Author’s contribution

All authors acknowledge their respective contributions to the paper, including study conception and design. Santhoshkumar Dani and Arshad A. H undertook the responsibilities of data collection, analysis, and interpretation of results. The entire author team collectively reviewed the outcomes and unanimously endorsed the final draft of the manuscript.

Acknowledgment

The authors express their gratitude to Prof. K.C. James Raju and Prof. S.V.S. Nageswar Rao, Centre for Advanced Studies in Electronic Science and Technology, University of Hyderabad, for generously providing the facilities for EMI-SE measurements.

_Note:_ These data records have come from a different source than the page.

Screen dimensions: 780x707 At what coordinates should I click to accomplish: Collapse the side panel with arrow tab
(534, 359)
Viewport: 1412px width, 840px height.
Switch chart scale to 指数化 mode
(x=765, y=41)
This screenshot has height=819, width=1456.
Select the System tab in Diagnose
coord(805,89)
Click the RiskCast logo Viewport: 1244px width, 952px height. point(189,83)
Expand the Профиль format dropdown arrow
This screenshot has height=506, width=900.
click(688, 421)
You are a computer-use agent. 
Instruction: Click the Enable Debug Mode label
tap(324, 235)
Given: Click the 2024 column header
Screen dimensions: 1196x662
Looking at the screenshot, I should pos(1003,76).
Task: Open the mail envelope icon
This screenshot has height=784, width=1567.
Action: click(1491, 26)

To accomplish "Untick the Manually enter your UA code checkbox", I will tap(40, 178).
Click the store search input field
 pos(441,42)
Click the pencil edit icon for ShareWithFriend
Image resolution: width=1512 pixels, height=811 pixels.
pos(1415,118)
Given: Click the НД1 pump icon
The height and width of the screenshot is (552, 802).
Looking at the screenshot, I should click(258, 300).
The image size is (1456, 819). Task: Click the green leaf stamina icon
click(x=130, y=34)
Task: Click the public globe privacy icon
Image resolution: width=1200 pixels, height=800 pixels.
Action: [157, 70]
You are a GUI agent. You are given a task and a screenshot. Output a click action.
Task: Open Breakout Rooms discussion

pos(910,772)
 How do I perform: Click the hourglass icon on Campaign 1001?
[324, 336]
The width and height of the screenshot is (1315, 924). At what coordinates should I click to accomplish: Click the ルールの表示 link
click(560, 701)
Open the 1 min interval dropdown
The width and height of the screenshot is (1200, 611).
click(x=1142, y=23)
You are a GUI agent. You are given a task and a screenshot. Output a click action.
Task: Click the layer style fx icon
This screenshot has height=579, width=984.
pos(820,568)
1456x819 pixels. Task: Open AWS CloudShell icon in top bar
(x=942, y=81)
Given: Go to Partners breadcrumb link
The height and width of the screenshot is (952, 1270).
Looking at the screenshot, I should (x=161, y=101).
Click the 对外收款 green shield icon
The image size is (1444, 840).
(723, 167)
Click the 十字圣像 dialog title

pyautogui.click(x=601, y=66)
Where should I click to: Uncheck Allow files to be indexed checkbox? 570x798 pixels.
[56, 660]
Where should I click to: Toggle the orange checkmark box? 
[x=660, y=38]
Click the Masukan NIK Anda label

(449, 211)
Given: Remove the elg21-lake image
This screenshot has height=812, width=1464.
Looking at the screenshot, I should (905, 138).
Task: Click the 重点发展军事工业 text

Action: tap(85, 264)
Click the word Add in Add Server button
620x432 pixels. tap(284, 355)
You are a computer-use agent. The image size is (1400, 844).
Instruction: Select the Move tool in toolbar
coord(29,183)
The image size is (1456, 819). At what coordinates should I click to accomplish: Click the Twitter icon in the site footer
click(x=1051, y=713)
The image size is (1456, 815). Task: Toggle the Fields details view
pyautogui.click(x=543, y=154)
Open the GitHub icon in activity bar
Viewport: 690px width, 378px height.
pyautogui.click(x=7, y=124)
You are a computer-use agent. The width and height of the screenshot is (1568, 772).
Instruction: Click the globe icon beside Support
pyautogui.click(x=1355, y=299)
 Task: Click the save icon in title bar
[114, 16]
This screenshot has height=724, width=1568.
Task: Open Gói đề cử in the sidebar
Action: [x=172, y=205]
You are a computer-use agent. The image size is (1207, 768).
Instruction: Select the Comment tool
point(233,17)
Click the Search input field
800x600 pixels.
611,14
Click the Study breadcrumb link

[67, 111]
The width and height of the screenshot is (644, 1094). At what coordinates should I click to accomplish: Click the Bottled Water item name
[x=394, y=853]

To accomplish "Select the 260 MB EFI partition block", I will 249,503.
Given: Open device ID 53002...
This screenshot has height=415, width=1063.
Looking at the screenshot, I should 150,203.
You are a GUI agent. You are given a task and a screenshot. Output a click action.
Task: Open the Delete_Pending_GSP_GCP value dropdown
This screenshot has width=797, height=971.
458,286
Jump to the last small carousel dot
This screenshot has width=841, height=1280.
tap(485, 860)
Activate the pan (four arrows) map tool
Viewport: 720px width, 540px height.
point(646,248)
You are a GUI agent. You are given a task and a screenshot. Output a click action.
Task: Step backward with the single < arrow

Additionally, one of the authors extends thanks to the Inter-University Accelerator Centre (IUAC), New Delhi, for granting a fellowship under project No. UFR-70320. The authors are thankful to the IUAC personnel for providing beam time under BTR1-68127.

Disclosure statement

No potential conflict of interest was reported by the author(s).

Data availability statement

The data that support the findings of this study are available from the corresponding author, U V Khadke, upon reasonable request.